O ATOR E O GOVERNADOR
Vejam que conversa interessante que se deu em 2008 entre João Vicente de Castro, ator, e Aécio Neves, então governador de Minas Gerais. Os dois foram apresentados numa festa no Rio, e tiveram o seguinte diálogo:
Aécio - Você pega onda, não é?
João Vicente - Pego, sim, governador.
Aécio - Eu também surfo.
João Vicente - É mesmo, governador?
Aécio - Surfo todos os dias.
João Vicente - Todos os dias, governador?
Aécio - Sim, rerere.
João Vicente - Onde o senhor surfa, governador?
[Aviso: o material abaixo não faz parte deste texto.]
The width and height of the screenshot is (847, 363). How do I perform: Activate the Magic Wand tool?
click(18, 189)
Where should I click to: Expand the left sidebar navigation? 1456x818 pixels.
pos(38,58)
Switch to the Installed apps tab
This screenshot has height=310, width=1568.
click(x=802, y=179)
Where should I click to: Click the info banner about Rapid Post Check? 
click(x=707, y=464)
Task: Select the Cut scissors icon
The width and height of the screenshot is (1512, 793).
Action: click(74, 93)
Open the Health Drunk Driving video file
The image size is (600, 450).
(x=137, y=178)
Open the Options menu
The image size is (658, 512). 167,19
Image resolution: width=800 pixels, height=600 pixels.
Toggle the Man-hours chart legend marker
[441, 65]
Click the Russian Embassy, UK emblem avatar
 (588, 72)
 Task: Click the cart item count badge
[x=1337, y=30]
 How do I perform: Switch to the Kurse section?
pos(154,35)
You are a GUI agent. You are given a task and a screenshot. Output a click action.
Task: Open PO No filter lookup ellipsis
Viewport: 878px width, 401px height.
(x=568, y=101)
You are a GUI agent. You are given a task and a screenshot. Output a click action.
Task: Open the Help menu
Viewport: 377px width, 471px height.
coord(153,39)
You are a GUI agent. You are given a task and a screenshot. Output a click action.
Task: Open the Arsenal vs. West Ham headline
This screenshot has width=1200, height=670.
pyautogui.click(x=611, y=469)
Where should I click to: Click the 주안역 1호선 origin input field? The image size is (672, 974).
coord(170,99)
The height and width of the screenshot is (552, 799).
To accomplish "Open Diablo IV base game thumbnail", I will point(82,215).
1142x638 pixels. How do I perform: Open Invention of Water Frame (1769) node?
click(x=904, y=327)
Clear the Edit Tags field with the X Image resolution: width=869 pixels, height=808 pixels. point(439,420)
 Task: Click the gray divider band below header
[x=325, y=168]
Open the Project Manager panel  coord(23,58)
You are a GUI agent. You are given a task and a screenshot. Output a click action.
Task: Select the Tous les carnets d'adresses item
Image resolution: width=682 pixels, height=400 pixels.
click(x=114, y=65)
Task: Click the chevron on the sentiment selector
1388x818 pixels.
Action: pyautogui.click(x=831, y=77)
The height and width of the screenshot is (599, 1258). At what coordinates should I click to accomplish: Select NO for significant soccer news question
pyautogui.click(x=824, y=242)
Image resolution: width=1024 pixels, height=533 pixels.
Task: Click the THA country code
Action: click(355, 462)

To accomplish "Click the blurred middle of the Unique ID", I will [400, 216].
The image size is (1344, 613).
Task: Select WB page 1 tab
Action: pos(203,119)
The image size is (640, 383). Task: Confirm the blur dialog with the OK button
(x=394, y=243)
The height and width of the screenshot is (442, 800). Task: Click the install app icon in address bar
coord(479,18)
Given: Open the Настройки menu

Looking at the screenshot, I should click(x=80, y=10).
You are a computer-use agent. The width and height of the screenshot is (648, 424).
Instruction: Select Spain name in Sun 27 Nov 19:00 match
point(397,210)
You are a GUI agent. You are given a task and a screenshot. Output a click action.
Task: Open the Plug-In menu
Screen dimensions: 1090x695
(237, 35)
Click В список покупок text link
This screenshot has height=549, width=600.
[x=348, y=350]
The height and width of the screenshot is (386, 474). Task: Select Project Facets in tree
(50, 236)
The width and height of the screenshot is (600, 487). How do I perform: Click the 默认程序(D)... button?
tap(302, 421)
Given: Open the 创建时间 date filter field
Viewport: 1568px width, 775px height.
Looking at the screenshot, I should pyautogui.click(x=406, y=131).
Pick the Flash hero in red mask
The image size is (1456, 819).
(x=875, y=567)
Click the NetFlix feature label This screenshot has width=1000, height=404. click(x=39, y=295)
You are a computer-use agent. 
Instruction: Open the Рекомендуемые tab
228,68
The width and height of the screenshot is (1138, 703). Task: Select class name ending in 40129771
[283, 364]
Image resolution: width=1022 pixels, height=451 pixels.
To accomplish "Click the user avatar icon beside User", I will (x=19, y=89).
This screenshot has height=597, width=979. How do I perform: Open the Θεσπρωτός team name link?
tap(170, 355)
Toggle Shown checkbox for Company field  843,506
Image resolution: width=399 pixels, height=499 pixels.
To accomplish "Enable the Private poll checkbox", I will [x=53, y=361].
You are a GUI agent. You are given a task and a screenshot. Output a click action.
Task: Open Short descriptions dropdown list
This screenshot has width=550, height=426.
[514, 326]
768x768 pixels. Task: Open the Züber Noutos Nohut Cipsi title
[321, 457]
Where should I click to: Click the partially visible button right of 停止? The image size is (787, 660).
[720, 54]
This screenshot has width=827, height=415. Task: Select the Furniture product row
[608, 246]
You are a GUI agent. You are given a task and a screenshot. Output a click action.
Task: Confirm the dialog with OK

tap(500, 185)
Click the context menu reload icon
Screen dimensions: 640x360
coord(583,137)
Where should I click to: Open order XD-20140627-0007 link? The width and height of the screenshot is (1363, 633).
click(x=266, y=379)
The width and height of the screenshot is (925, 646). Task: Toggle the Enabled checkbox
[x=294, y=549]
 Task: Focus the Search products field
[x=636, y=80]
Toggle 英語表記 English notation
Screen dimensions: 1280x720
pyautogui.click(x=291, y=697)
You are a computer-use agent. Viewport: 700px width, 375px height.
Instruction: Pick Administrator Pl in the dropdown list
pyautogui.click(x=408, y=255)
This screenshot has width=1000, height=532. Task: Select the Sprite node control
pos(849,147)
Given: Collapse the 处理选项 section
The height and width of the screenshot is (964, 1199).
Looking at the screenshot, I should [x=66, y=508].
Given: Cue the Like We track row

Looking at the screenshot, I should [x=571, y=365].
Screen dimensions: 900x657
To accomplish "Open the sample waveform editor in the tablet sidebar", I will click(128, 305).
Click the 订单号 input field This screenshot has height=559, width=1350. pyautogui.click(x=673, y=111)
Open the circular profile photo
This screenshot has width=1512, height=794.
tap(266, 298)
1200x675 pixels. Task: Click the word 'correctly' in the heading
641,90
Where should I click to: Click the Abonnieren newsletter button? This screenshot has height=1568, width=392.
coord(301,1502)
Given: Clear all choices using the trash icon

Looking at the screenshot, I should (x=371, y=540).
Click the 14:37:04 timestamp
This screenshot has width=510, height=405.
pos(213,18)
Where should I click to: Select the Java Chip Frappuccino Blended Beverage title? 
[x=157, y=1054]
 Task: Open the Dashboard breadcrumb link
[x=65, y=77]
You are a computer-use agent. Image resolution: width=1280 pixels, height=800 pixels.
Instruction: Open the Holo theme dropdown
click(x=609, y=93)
Aécio - Aqui no Leblon, em Ipanema.
João Vicente - Mesmo? Onde o senhor mora, governador?
Aécio - Moro em Ipanema.
João Vicente - Jura? E Minas?
Aécio - Minas está bem. Tudo bem, rerere.
DEFENSORIA PÚBLICA
Quem paga os 37 advogados que trabalham para Marcinho VP, Fernandinho Beira-Mar e Nem? Os próprios? E pode? Leitora do GLOBO me mandou mensagem indagando se dinheiro obtido com o crime pelo qual o criminoso foi condenado pode pagar sua defesa? É o caso destes três. Pelo que se sabe, nenhum deles jamais exerceu atividade remunerada legal que desse para pagar este pelotão de advogados. Cartas para a OAB.
VAI PRA RUA
Funcionário aposentado do Senado, graduado, com renda acima de R$ 30 mil mensais, se cadastrou no Uber e passou a fazer algumas corridas em Brasília. A um passageiro intrigado com aquela história, o aposentado explicou porque faz os bicos eventuais no Uber. “Eu gosto de conversar, mas minha mulher não fala comigo. Vim pra rua”.
MODÉSTIA PRA QUÊ?
O deputado Cacá Leão (PP-BA), relator-geral do Orçamento deste ano, ao falar na tribuna do Congresso sobre projeto de crédito suplementar, na quarta-feira, tranquilizou os parlamentares: “Foram acatadas todas as propostas apresentadas a este nobre deputado e relator que aqui vos fala”. Saudades de Stanislaw Ponte Preta.
HOMELAND SECURITY
Uma perguntinha para o senador Eunício Oliveira e para o deputado Rodrigo Maia, respectivamente presidentes do Senado e da Câmara: Por que os senhores andam pelo Congresso com tantos seguranças? Eunício percorre salões e corredores sempre com sete ou oito deles. Rodrigo, mais modesto, nunca sai do gabinete com pelo menos quatro guarda-costas.